> **PROBLEM**
Swap "Instruction" for "Task" in the items from the line containing "Where should I click to: Click Ответить" through the end of the items, leaving everything else unchanged. Return only those lines and omit the pictures.

Element lookup items:
━━━━━━━━━━━━━━━━━━━━━━━━━━━━━━
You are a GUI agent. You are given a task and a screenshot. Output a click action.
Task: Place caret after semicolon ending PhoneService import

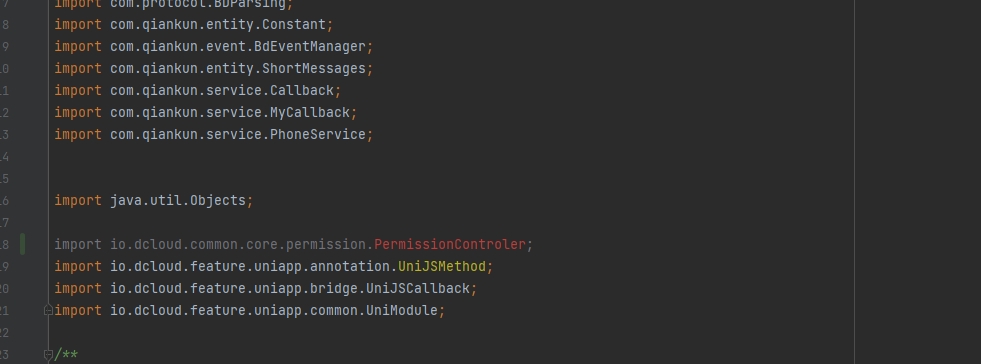[x=374, y=134]
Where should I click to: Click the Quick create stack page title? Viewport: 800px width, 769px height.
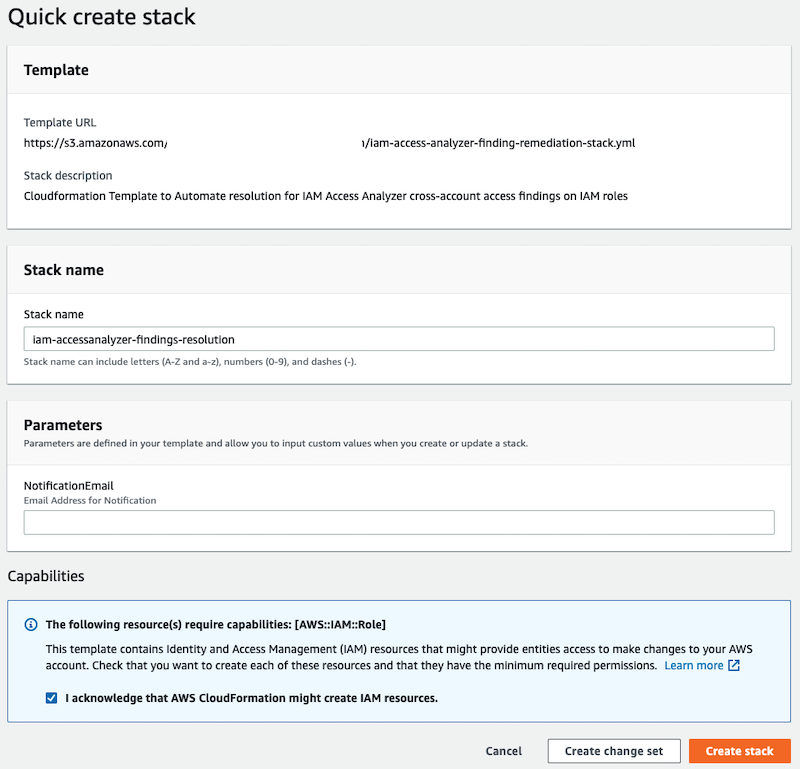coord(102,17)
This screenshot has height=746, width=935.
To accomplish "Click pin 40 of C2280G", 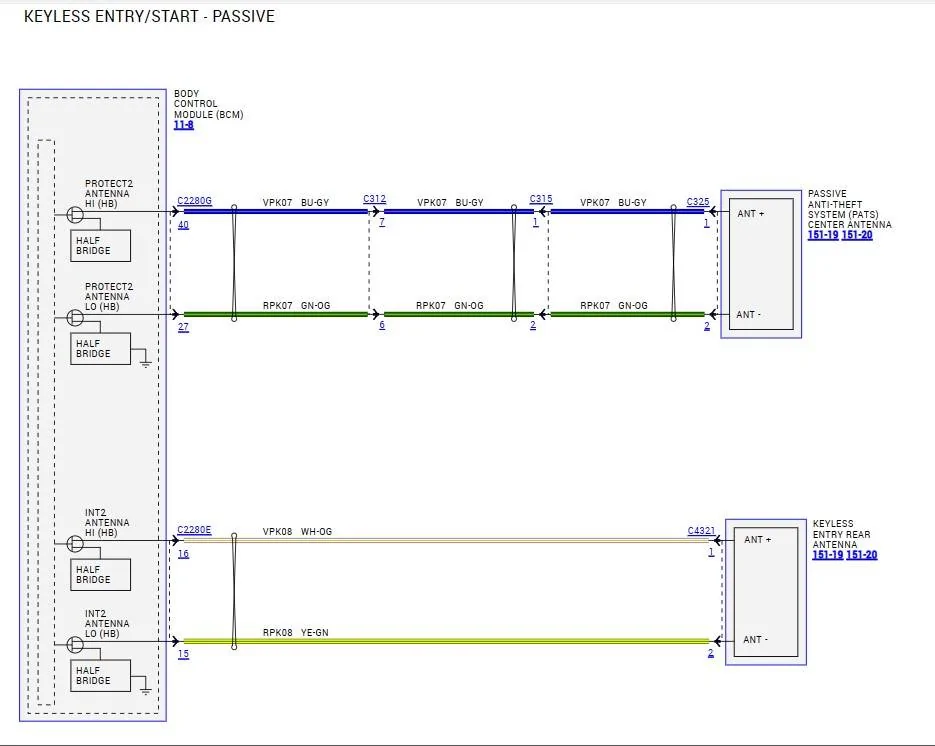I will (184, 225).
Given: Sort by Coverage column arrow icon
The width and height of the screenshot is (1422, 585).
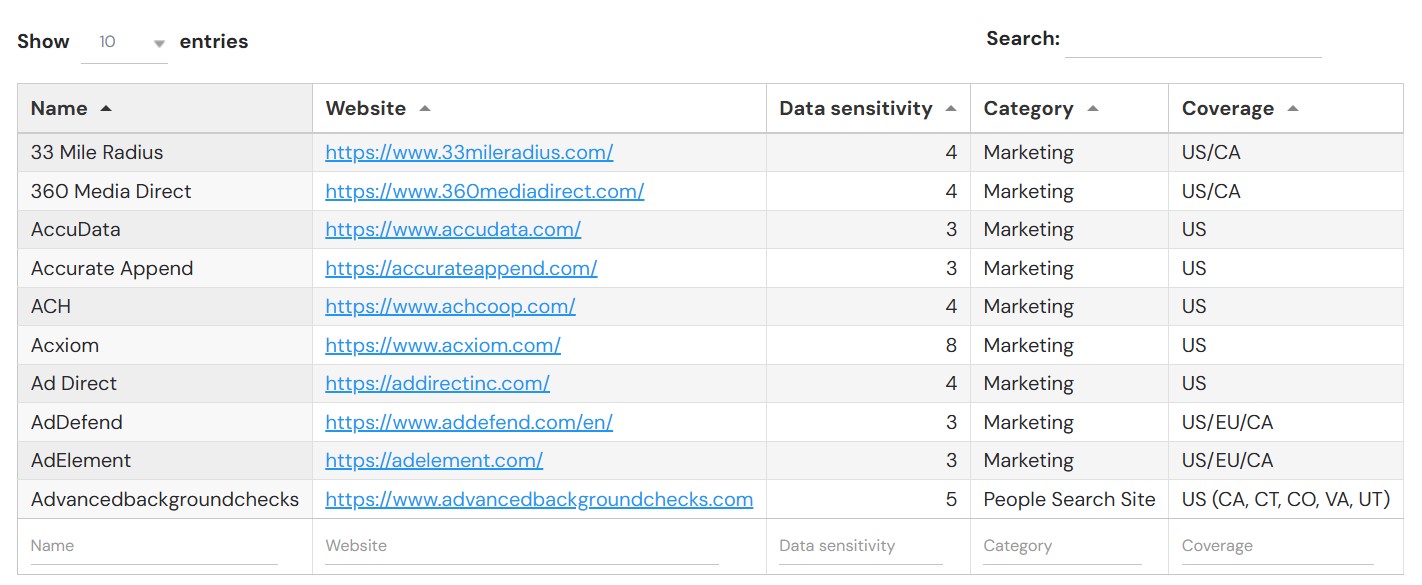Looking at the screenshot, I should (x=1293, y=108).
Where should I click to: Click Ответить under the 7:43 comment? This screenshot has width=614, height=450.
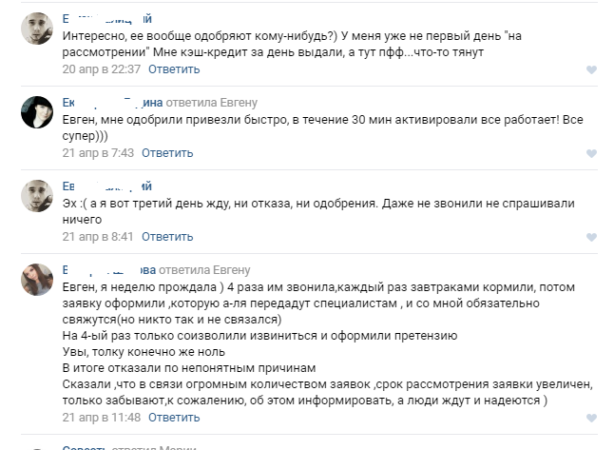click(x=167, y=153)
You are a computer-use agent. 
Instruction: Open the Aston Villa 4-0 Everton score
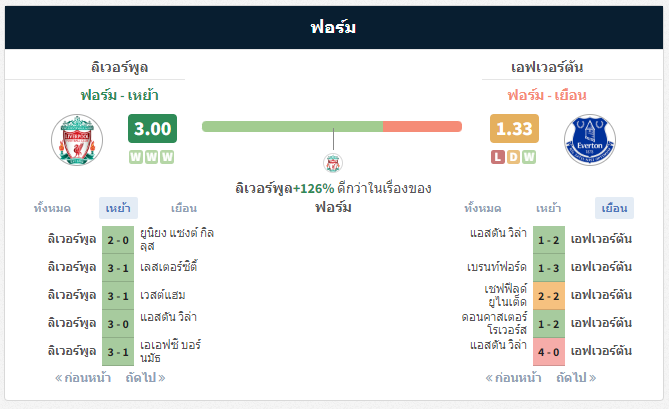[x=549, y=352]
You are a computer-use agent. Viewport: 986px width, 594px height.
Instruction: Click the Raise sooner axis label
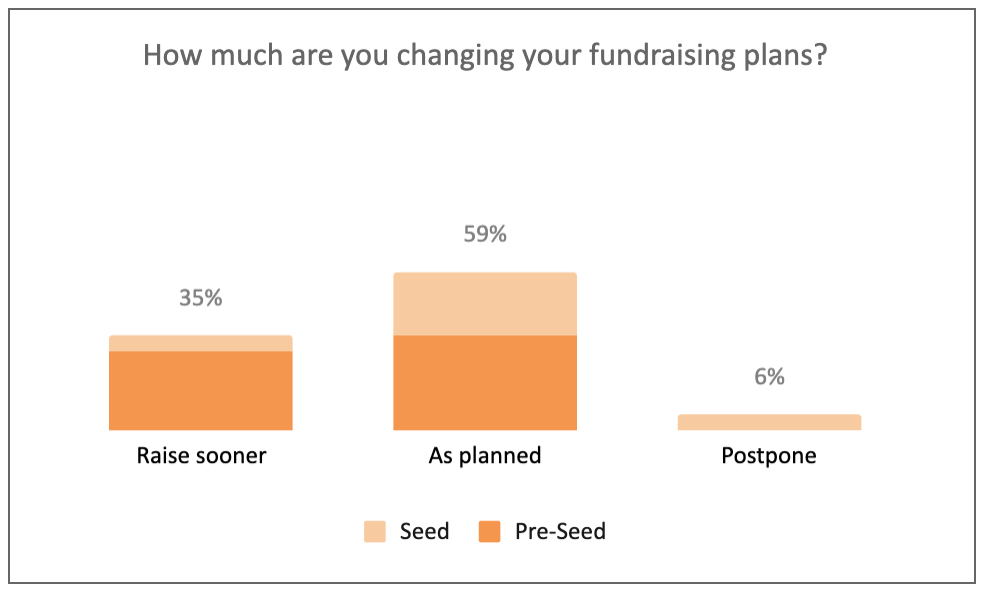coord(201,455)
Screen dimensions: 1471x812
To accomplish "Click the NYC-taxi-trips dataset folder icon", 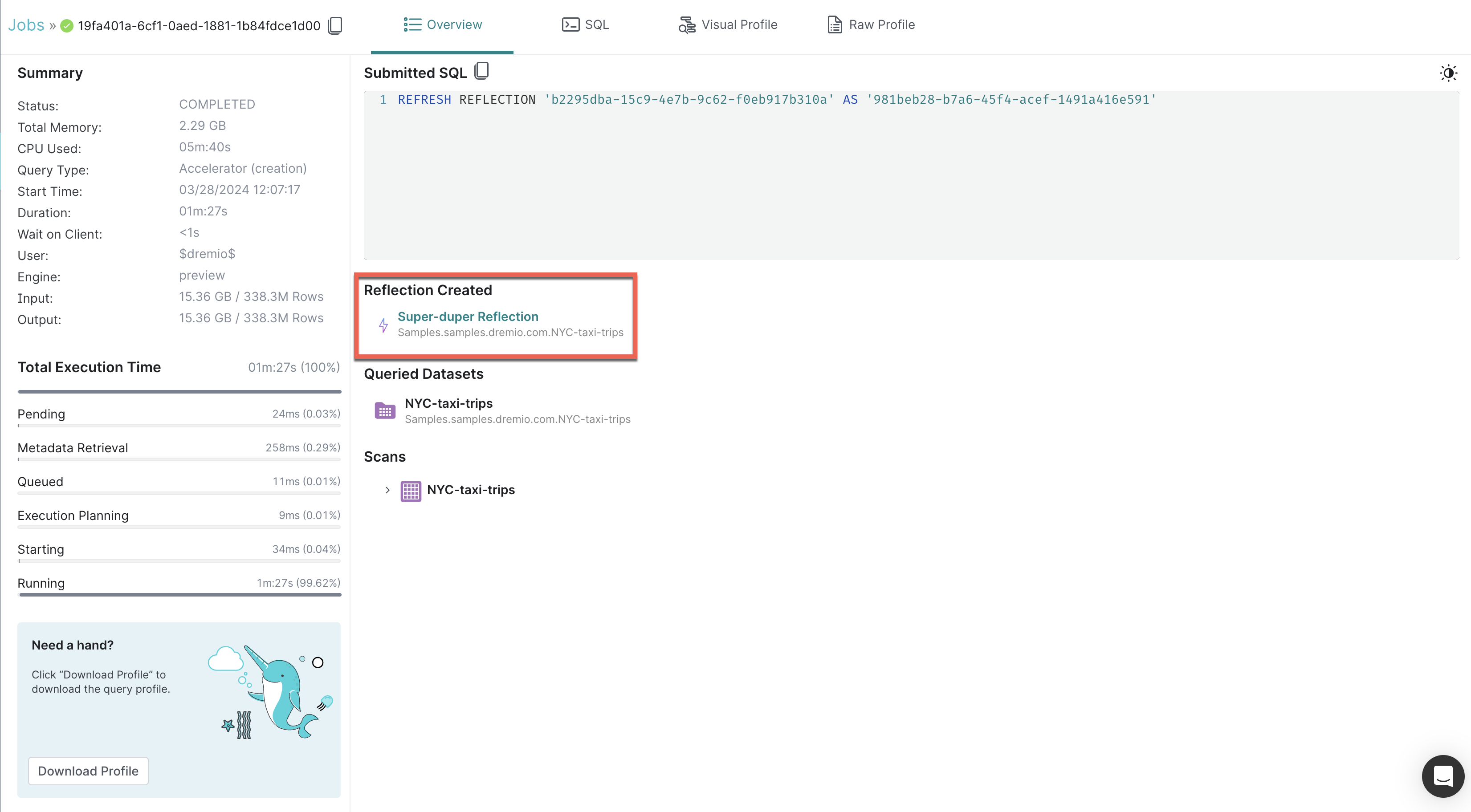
━━━━━━━━━━━━━━━━━━━━━━━━━━━━━━
> **FINISHED ANSWER**
Where should I click to: Click Ответить under the 7:43 comment? This screenshot has width=614, height=450.
click(x=167, y=153)
You are a computer-use agent. 
Task: Open the Aston Villa 4-0 Everton score
[x=549, y=352]
You are a computer-use agent. Viewport: 986px width, 594px height.
Task: Click the Raise sooner axis label
coord(201,455)
Screen dimensions: 1471x812
To accomplish "Click the NYC-taxi-trips dataset folder icon", 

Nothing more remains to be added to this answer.